Lymphotoxin controls alpha(E)beta 7-integrin expression by peripheral CD8(+) T cells

Lymphotoxin (LT)-α, a member of the TNF family, is recognized as an important mediator in different aspects of lymphoid organ development. Targeted disruption of this molecule resulted in a substantial reduction in the proportion of αEβ7-integrinhigh CD8+ T cells detectable in peripheral lymphoid organs. This defect, however, was not observed on mature CD4-CD8+ thymocytes. To determine whether this was due to downregulation of β7-integrin expression by peripheral CD8+ T cells or a failure of thymic emigration of CD8+ β7-integrinhigh T cells, β7-integrin was examined on recent thymic emigrants (RTE).

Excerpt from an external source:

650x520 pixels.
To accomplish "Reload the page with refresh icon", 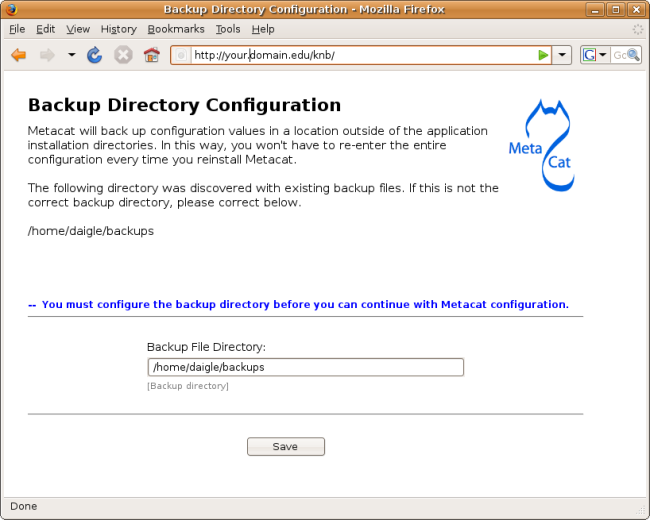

When analysed within 16 h after leaving the thymus CD4-CD8+ RTE in both LT-α-/- and wild type (wt) mice remained β7-integrinhigh and were indistinguishable. However, within 3-5 days, emigration loss of β7-integrin became evident in LT-α-/- mice. Despite this loss, the proportion of thymically derived αβTCR+ T-cell populations in the intestinal epithelium, an important target tissue of CD8+ αEβ7-integrinhigh T cells, was increased in the absence of LT-α. In contrast, B cells were detectable only rarely in the intestinal tissue of LT-α-/- mice. The expression of E-Cadherin remained unchanged. These results indicate that a LT-α-dependent process maintains a high level of αEβ7-integrin expression by peripheral CD8+ T cells, and with this control mechanism LT-α may help to regulate CD8+ T-cell numbers in the tissues.